◆ What you have to do: Word for word, give the entries back.

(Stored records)
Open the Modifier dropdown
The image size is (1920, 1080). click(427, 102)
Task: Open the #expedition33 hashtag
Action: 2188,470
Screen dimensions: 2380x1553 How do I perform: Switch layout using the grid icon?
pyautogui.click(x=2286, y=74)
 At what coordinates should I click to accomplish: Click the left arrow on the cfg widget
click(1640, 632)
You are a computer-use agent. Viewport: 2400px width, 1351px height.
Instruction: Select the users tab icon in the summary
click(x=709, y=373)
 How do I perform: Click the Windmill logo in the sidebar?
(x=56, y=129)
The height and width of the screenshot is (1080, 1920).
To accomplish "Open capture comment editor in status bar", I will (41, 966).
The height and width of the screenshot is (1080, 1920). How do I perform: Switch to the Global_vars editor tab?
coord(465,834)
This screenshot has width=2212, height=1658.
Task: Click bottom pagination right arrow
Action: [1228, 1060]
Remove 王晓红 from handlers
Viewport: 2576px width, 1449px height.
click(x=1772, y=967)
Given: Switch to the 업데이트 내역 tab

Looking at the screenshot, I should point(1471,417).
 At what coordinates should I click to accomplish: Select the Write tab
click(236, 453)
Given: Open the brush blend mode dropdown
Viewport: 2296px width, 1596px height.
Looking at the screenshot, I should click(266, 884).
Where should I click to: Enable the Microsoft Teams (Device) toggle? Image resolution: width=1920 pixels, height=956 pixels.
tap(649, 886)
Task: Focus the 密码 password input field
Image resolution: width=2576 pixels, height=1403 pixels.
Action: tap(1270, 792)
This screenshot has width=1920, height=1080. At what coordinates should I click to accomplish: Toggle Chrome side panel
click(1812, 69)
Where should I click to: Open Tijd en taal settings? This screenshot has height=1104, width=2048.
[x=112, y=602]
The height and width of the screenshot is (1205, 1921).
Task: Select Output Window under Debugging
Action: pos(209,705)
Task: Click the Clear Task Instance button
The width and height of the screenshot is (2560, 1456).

◆ Solved problem:
Open the Modifier dropdown
The image size is (1920, 1080). click(427, 102)
Task: Open the #expedition33 hashtag
Action: 2188,470
Screen dimensions: 2380x1553 How do I perform: Switch layout using the grid icon?
pyautogui.click(x=2286, y=74)
 At what coordinates should I click to accomplish: Click the left arrow on the cfg widget
click(1640, 632)
You are a computer-use agent. Viewport: 2400px width, 1351px height.
Instruction: Select the users tab icon in the summary
click(x=709, y=373)
 How do I perform: Click the Windmill logo in the sidebar?
(x=56, y=129)
The height and width of the screenshot is (1080, 1920).
To accomplish "Open capture comment editor in status bar", I will (41, 966).
The height and width of the screenshot is (1080, 1920). How do I perform: Switch to the Global_vars editor tab?
coord(465,834)
This screenshot has width=2212, height=1658.
Task: Click bottom pagination right arrow
Action: [1228, 1060]
Remove 王晓红 from handlers
Viewport: 2576px width, 1449px height.
click(x=1772, y=967)
Given: Switch to the 업데이트 내역 tab

Looking at the screenshot, I should point(1471,417).
 At what coordinates should I click to accomplish: Select the Write tab
click(236, 453)
Given: Open the brush blend mode dropdown
Viewport: 2296px width, 1596px height.
Looking at the screenshot, I should click(266, 884).
Where should I click to: Enable the Microsoft Teams (Device) toggle? Image resolution: width=1920 pixels, height=956 pixels.
tap(649, 886)
Task: Focus the 密码 password input field
Image resolution: width=2576 pixels, height=1403 pixels.
Action: tap(1270, 792)
This screenshot has width=1920, height=1080. At what coordinates should I click to accomplish: Toggle Chrome side panel
click(1812, 69)
Where should I click to: Open Tijd en taal settings? This screenshot has height=1104, width=2048.
[x=112, y=602]
The height and width of the screenshot is (1205, 1921).
Task: Select Output Window under Debugging
Action: pos(209,705)
Task: Click the Clear Task Instance button
The width and height of the screenshot is (2560, 1456).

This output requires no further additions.